[Stored data entries]
━━━━━━━━

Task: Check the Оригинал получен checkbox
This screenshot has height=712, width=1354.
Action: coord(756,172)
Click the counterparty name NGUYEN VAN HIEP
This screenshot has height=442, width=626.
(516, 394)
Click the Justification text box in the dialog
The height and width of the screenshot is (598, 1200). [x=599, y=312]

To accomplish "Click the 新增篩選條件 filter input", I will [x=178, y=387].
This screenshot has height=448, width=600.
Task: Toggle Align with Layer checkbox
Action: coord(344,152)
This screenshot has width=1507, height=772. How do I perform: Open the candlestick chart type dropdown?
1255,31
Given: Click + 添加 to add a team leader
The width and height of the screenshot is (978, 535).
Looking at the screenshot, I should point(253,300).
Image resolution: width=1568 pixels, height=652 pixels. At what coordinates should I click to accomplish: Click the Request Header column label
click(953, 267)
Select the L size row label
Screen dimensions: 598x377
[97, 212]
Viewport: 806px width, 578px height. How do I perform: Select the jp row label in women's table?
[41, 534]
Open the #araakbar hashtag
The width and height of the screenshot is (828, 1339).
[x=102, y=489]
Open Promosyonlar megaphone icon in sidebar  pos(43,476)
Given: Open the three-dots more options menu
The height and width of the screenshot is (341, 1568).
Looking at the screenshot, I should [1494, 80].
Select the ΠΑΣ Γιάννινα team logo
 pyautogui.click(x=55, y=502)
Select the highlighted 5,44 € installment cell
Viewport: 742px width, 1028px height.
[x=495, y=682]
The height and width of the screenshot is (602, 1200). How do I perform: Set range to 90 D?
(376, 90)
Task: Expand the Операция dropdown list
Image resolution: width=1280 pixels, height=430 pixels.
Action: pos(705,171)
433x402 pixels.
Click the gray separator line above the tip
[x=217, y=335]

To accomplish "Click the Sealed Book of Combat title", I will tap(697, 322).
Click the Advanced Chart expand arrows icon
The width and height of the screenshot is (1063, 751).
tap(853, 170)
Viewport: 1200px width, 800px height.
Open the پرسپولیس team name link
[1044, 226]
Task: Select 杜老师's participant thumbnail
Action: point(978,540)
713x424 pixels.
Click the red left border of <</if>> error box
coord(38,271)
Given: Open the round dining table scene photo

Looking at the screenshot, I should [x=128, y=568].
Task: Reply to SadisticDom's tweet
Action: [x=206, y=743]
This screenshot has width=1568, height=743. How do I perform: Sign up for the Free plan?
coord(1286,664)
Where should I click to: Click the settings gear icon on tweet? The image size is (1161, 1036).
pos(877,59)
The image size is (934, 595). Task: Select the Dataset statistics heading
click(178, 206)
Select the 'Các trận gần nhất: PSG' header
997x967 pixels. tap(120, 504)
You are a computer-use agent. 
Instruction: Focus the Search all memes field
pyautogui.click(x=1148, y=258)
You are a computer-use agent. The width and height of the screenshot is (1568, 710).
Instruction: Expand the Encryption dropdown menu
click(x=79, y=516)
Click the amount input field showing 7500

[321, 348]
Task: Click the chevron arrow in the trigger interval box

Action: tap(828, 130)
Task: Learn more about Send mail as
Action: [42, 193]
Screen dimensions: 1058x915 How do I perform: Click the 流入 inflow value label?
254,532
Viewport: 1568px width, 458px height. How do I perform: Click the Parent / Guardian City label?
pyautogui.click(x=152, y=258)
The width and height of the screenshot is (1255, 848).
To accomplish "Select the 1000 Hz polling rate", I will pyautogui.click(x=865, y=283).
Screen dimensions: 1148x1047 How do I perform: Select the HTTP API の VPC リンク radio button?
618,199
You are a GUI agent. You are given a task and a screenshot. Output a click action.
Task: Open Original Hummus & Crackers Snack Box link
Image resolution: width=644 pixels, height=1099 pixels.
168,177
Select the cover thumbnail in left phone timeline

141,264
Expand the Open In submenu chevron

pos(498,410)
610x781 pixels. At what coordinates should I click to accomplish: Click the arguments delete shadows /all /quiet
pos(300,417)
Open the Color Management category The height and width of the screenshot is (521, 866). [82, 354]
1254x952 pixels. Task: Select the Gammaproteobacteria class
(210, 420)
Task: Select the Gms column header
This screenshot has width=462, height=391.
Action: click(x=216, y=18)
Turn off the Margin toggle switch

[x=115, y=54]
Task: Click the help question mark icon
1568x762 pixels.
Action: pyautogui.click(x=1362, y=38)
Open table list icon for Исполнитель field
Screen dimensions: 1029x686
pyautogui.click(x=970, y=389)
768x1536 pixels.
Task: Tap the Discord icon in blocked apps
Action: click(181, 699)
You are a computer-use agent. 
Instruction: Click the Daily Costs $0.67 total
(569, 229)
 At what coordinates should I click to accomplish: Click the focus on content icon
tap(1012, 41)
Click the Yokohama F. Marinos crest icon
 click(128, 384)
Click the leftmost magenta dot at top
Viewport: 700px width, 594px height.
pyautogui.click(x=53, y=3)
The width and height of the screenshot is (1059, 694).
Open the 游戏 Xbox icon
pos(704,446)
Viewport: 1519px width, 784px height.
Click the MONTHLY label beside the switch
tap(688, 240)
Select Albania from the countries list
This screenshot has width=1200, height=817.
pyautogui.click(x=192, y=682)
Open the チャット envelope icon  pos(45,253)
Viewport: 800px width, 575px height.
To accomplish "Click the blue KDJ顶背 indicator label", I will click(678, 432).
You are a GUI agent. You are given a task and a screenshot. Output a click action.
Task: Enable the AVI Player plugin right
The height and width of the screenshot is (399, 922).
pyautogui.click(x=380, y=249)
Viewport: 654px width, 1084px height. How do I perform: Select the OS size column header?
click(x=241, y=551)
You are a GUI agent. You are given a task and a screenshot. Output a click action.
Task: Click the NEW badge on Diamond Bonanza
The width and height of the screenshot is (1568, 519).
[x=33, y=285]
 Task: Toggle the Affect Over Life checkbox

━━━━━━━━

Each record above must be output without any alteration.

◆ **SOLUTION TO THIS EXERCISE**
Task: Check the Оригинал получен checkbox
This screenshot has height=712, width=1354.
Action: coord(756,172)
Click the counterparty name NGUYEN VAN HIEP
This screenshot has height=442, width=626.
(516, 394)
Click the Justification text box in the dialog
The height and width of the screenshot is (598, 1200). [x=599, y=312]

To accomplish "Click the 新增篩選條件 filter input", I will [x=178, y=387].
This screenshot has height=448, width=600.
Task: Toggle Align with Layer checkbox
Action: coord(344,152)
This screenshot has width=1507, height=772. How do I perform: Open the candlestick chart type dropdown?
1255,31
Given: Click + 添加 to add a team leader
The width and height of the screenshot is (978, 535).
Looking at the screenshot, I should point(253,300).
Image resolution: width=1568 pixels, height=652 pixels. At what coordinates should I click to accomplish: Click the Request Header column label
click(953, 267)
Select the L size row label
Screen dimensions: 598x377
[97, 212]
Viewport: 806px width, 578px height. How do I perform: Select the jp row label in women's table?
[41, 534]
Open the #araakbar hashtag
The width and height of the screenshot is (828, 1339).
[x=102, y=489]
Open Promosyonlar megaphone icon in sidebar  pos(43,476)
Given: Open the three-dots more options menu
The height and width of the screenshot is (341, 1568).
Looking at the screenshot, I should [1494, 80].
Select the ΠΑΣ Γιάννινα team logo
 pyautogui.click(x=55, y=502)
Select the highlighted 5,44 € installment cell
Viewport: 742px width, 1028px height.
[x=495, y=682]
The height and width of the screenshot is (602, 1200). How do I perform: Set range to 90 D?
(376, 90)
Task: Expand the Операция dropdown list
Image resolution: width=1280 pixels, height=430 pixels.
Action: pos(705,171)
433x402 pixels.
Click the gray separator line above the tip
[x=217, y=335]

To accomplish "Click the Sealed Book of Combat title", I will tap(697, 322).
Click the Advanced Chart expand arrows icon
The width and height of the screenshot is (1063, 751).
tap(853, 170)
Viewport: 1200px width, 800px height.
Open the پرسپولیس team name link
[1044, 226]
Task: Select 杜老师's participant thumbnail
Action: point(978,540)
713x424 pixels.
Click the red left border of <</if>> error box
coord(38,271)
Given: Open the round dining table scene photo

Looking at the screenshot, I should [x=128, y=568].
Task: Reply to SadisticDom's tweet
Action: [x=206, y=743]
This screenshot has width=1568, height=743. How do I perform: Sign up for the Free plan?
coord(1286,664)
Where should I click to: Click the settings gear icon on tweet? The image size is (1161, 1036).
pos(877,59)
The image size is (934, 595). Task: Select the Dataset statistics heading
click(178, 206)
Select the 'Các trận gần nhất: PSG' header
997x967 pixels. tap(120, 504)
You are a computer-use agent. 
Instruction: Focus the Search all memes field
pyautogui.click(x=1148, y=258)
You are a computer-use agent. The width and height of the screenshot is (1568, 710).
Instruction: Expand the Encryption dropdown menu
click(x=79, y=516)
Click the amount input field showing 7500

[321, 348]
Task: Click the chevron arrow in the trigger interval box

Action: tap(828, 130)
Task: Learn more about Send mail as
Action: [42, 193]
Screen dimensions: 1058x915 How do I perform: Click the 流入 inflow value label?
254,532
Viewport: 1568px width, 458px height. How do I perform: Click the Parent / Guardian City label?
pyautogui.click(x=152, y=258)
The width and height of the screenshot is (1255, 848).
To accomplish "Select the 1000 Hz polling rate", I will pyautogui.click(x=865, y=283).
Screen dimensions: 1148x1047 How do I perform: Select the HTTP API の VPC リンク radio button?
618,199
You are a GUI agent. You are given a task and a screenshot. Output a click action.
Task: Open Original Hummus & Crackers Snack Box link
Image resolution: width=644 pixels, height=1099 pixels.
168,177
Select the cover thumbnail in left phone timeline

141,264
Expand the Open In submenu chevron

pos(498,410)
610x781 pixels. At what coordinates should I click to accomplish: Click the arguments delete shadows /all /quiet
pos(300,417)
Open the Color Management category The height and width of the screenshot is (521, 866). [82, 354]
1254x952 pixels. Task: Select the Gammaproteobacteria class
(210, 420)
Task: Select the Gms column header
This screenshot has width=462, height=391.
Action: click(x=216, y=18)
Turn off the Margin toggle switch

[x=115, y=54]
Task: Click the help question mark icon
1568x762 pixels.
Action: pyautogui.click(x=1362, y=38)
Open table list icon for Исполнитель field
Screen dimensions: 1029x686
pyautogui.click(x=970, y=389)
768x1536 pixels.
Task: Tap the Discord icon in blocked apps
Action: click(181, 699)
You are a computer-use agent. 
Instruction: Click the Daily Costs $0.67 total
(569, 229)
 At what coordinates should I click to accomplish: Click the focus on content icon
tap(1012, 41)
Click the Yokohama F. Marinos crest icon
 click(128, 384)
Click the leftmost magenta dot at top
Viewport: 700px width, 594px height.
pyautogui.click(x=53, y=3)
The width and height of the screenshot is (1059, 694).
Open the 游戏 Xbox icon
pos(704,446)
Viewport: 1519px width, 784px height.
Click the MONTHLY label beside the switch
tap(688, 240)
Select Albania from the countries list
This screenshot has width=1200, height=817.
pyautogui.click(x=192, y=682)
Open the チャット envelope icon  pos(45,253)
Viewport: 800px width, 575px height.
To accomplish "Click the blue KDJ顶背 indicator label", I will click(678, 432).
You are a GUI agent. You are given a task and a screenshot. Output a click action.
Task: Enable the AVI Player plugin right
The height and width of the screenshot is (399, 922).
pyautogui.click(x=380, y=249)
Viewport: 654px width, 1084px height. How do I perform: Select the OS size column header?
click(x=241, y=551)
You are a GUI agent. You are given a task and a screenshot. Output a click action.
Task: Click the NEW badge on Diamond Bonanza
The width and height of the screenshot is (1568, 519).
[x=33, y=285]
 Task: Toggle the Affect Over Life checkbox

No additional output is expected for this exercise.